#### SUPPLIED MATERIAL

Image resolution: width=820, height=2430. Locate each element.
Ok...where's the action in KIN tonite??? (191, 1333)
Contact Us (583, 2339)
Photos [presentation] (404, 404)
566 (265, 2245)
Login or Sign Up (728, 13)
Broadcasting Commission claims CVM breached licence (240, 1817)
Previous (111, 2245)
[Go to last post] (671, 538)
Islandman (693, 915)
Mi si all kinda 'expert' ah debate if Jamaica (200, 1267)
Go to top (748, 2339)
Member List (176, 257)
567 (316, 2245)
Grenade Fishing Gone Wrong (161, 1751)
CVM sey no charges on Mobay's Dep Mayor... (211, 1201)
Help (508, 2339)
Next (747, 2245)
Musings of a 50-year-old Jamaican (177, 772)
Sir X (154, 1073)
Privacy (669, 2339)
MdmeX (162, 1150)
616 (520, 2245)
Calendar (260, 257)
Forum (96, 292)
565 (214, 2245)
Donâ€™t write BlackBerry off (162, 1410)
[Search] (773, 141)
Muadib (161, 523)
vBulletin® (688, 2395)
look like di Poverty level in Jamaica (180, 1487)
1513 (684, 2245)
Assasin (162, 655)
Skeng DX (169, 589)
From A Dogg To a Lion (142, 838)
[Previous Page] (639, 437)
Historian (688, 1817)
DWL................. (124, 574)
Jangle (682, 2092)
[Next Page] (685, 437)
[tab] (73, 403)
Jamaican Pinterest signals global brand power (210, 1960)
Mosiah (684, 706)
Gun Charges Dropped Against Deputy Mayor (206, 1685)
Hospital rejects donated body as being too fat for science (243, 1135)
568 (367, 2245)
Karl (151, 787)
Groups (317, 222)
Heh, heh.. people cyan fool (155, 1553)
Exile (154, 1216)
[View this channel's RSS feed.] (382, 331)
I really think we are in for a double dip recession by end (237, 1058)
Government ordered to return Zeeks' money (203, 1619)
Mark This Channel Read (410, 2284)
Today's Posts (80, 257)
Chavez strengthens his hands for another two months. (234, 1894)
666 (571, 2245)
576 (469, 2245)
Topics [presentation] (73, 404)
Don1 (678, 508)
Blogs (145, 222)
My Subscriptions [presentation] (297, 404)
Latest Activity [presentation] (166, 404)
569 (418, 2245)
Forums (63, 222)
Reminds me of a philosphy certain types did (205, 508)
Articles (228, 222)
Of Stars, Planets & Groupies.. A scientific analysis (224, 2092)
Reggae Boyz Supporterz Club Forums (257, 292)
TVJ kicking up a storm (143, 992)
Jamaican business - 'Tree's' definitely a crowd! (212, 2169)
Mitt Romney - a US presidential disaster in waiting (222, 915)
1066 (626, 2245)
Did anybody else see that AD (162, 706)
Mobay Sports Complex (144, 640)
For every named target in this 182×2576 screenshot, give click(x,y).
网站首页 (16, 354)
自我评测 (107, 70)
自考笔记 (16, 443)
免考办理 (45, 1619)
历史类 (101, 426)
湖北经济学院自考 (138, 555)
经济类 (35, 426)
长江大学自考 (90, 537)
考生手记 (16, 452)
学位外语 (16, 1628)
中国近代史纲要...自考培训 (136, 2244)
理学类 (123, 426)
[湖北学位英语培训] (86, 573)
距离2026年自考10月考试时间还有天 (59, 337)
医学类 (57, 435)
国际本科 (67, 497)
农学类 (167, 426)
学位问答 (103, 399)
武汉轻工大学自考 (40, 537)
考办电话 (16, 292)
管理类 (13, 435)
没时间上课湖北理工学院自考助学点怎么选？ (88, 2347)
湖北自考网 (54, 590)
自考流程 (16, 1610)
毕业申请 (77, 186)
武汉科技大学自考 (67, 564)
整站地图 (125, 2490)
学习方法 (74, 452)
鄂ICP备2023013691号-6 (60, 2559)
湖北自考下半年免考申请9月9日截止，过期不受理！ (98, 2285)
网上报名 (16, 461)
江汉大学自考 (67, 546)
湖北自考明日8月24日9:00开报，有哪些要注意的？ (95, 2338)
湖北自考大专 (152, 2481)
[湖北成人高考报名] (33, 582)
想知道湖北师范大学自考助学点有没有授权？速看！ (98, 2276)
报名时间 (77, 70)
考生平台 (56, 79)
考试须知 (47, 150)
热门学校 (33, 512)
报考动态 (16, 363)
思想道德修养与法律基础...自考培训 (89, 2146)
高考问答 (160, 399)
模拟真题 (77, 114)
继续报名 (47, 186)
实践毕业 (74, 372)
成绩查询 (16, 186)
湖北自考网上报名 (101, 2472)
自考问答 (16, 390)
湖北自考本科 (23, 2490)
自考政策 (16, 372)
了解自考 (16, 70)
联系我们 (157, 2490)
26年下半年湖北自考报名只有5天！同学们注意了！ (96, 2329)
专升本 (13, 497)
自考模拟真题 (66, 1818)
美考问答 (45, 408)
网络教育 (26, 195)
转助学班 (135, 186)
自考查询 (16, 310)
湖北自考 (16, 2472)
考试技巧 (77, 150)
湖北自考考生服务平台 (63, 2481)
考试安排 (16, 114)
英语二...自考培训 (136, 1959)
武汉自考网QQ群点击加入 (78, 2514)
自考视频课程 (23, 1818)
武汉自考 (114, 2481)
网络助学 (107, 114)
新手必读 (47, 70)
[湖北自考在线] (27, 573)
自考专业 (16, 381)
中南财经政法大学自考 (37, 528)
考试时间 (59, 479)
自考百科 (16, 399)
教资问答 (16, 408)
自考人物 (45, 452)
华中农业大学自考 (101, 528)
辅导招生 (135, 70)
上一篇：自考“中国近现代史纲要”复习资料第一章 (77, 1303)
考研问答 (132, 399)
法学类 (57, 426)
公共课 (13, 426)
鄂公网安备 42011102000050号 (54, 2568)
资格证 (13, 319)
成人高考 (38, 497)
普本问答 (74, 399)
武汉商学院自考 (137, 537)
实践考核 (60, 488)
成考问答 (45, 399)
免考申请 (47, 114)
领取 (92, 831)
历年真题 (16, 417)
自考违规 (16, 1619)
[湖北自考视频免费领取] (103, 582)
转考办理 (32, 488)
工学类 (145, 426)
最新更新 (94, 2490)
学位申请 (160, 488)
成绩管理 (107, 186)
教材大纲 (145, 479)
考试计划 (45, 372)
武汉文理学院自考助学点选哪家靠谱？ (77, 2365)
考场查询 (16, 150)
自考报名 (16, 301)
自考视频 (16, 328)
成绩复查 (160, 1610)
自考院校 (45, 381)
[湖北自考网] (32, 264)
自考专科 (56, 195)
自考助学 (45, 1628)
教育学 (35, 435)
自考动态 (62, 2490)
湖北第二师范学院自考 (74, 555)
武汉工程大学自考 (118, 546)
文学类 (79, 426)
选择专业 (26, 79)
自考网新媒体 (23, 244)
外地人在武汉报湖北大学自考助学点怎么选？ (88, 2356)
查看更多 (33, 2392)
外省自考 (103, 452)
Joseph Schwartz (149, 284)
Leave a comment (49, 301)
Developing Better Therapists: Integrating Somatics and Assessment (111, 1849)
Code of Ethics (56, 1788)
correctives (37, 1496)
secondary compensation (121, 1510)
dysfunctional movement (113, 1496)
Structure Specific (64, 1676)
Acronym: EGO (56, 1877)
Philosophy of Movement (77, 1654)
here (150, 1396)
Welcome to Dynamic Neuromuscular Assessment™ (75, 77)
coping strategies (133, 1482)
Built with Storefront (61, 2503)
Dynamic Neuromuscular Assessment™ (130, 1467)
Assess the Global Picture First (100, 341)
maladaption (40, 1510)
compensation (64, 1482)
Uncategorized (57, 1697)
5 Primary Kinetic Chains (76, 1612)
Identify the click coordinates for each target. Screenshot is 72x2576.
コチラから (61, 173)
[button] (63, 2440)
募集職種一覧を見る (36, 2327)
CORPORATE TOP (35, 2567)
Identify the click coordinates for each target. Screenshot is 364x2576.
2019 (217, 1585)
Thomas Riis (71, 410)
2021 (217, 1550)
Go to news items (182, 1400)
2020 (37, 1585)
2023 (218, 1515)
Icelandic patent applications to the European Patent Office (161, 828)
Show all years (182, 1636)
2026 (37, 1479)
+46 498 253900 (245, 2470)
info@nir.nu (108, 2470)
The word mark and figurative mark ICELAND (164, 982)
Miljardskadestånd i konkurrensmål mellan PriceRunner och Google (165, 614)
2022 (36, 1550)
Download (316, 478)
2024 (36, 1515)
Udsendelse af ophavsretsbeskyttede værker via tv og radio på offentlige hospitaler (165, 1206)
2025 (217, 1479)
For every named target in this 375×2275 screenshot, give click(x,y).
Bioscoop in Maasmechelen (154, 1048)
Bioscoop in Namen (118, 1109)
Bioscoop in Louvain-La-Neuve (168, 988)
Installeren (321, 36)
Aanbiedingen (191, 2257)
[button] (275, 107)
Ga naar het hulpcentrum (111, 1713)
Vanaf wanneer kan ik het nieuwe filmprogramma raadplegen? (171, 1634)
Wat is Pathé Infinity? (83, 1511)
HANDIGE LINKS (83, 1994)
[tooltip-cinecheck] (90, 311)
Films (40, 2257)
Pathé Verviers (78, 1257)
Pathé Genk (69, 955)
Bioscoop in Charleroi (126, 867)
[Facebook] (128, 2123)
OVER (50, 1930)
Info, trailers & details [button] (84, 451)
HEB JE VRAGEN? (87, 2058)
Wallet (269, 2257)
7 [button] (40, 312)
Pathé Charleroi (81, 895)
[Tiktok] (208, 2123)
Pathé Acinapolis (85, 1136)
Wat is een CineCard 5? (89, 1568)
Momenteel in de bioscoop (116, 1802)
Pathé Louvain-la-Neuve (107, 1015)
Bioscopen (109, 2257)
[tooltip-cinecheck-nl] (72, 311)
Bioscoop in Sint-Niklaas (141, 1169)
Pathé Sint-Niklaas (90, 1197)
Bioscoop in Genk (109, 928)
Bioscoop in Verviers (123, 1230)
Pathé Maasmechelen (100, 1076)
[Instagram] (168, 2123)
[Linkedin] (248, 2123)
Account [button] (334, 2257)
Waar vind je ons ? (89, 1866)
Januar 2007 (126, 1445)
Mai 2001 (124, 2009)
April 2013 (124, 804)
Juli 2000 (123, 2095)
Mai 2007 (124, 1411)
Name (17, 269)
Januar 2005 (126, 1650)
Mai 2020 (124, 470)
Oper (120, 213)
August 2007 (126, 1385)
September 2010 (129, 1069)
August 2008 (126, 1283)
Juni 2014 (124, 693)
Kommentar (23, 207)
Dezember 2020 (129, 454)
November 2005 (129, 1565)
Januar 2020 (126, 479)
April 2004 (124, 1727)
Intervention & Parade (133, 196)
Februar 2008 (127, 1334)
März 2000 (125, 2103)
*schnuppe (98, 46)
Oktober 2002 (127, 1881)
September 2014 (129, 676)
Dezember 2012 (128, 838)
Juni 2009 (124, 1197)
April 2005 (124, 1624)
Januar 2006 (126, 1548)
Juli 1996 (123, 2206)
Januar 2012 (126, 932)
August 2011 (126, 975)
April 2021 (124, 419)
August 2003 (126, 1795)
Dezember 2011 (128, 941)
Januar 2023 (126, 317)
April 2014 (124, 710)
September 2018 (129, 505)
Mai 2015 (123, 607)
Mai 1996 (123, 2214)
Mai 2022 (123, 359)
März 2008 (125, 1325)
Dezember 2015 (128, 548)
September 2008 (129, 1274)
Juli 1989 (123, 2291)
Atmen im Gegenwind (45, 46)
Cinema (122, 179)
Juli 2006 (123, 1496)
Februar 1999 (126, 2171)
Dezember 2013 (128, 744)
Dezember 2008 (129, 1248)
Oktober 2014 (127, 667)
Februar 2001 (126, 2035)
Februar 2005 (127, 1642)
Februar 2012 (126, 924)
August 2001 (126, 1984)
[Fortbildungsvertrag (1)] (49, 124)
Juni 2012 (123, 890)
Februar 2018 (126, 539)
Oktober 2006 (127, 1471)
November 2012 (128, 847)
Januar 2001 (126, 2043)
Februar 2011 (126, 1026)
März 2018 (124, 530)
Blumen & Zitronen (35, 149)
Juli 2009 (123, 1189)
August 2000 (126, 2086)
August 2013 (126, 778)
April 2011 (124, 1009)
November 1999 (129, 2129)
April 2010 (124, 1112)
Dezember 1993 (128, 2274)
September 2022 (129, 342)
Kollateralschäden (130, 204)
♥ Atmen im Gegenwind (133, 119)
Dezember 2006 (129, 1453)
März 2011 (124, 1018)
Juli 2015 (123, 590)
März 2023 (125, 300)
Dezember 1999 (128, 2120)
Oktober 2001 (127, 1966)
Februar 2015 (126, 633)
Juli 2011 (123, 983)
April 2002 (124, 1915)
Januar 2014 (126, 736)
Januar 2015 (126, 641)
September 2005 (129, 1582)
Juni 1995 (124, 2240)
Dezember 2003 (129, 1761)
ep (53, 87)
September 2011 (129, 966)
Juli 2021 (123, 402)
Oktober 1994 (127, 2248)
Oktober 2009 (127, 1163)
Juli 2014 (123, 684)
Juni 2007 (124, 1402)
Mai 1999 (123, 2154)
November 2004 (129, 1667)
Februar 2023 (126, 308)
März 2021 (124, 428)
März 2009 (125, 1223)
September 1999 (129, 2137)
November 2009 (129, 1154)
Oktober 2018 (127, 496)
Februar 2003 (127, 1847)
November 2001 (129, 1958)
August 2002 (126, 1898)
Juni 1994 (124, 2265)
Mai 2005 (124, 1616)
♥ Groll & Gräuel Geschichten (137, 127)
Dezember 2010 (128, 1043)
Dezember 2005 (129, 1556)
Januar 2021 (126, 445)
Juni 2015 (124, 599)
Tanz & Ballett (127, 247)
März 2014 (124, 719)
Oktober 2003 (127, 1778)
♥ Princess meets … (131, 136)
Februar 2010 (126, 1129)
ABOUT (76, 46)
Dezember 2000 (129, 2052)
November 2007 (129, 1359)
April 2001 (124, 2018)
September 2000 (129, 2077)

########

REQUIRED ACTION: From the records above, transcribe exactly the run of lines that opens with the line holding "TVJ kicking up a storm (143, 992)" and closes with the line holding "考试须知 (47, 150)", both included.

ANSWER AREA:
TVJ kicking up a storm (143, 992)
Jamaican business - 'Tree's' definitely a crowd! (212, 2169)
Mitt Romney - a US presidential disaster in waiting (222, 915)
1066 (626, 2245)
Did anybody else see that AD (162, 706)
Mobay Sports Complex (144, 640)
For every named target in this 182×2576 screenshot, give click(x,y).
网站首页 (16, 354)
自我评测 (107, 70)
自考笔记 (16, 443)
免考办理 (45, 1619)
历史类 (101, 426)
湖北经济学院自考 (138, 555)
经济类 (35, 426)
长江大学自考 (90, 537)
考生手记 (16, 452)
学位外语 (16, 1628)
中国近代史纲要...自考培训 (136, 2244)
理学类 (123, 426)
[湖北学位英语培训] (86, 573)
距离2026年自考10月考试时间还有天 (59, 337)
医学类 (57, 435)
国际本科 (67, 497)
农学类 (167, 426)
学位问答 (103, 399)
武汉轻工大学自考 (40, 537)
考办电话 (16, 292)
管理类 (13, 435)
没时间上课湖北理工学院自考助学点怎么选？ (88, 2347)
湖北自考网 (54, 590)
自考流程 (16, 1610)
毕业申请 (77, 186)
武汉科技大学自考 (67, 564)
整站地图 (125, 2490)
学习方法 (74, 452)
鄂ICP备2023013691号-6 (60, 2559)
湖北自考下半年免考申请9月9日截止，过期不受理！ (98, 2285)
网上报名 (16, 461)
江汉大学自考 (67, 546)
湖北自考明日8月24日9:00开报，有哪些要注意的？ (95, 2338)
湖北自考大专 (152, 2481)
[湖北成人高考报名] (33, 582)
想知道湖北师范大学自考助学点有没有授权？速看！ (98, 2276)
报名时间 (77, 70)
考生平台 (56, 79)
考试须知 (47, 150)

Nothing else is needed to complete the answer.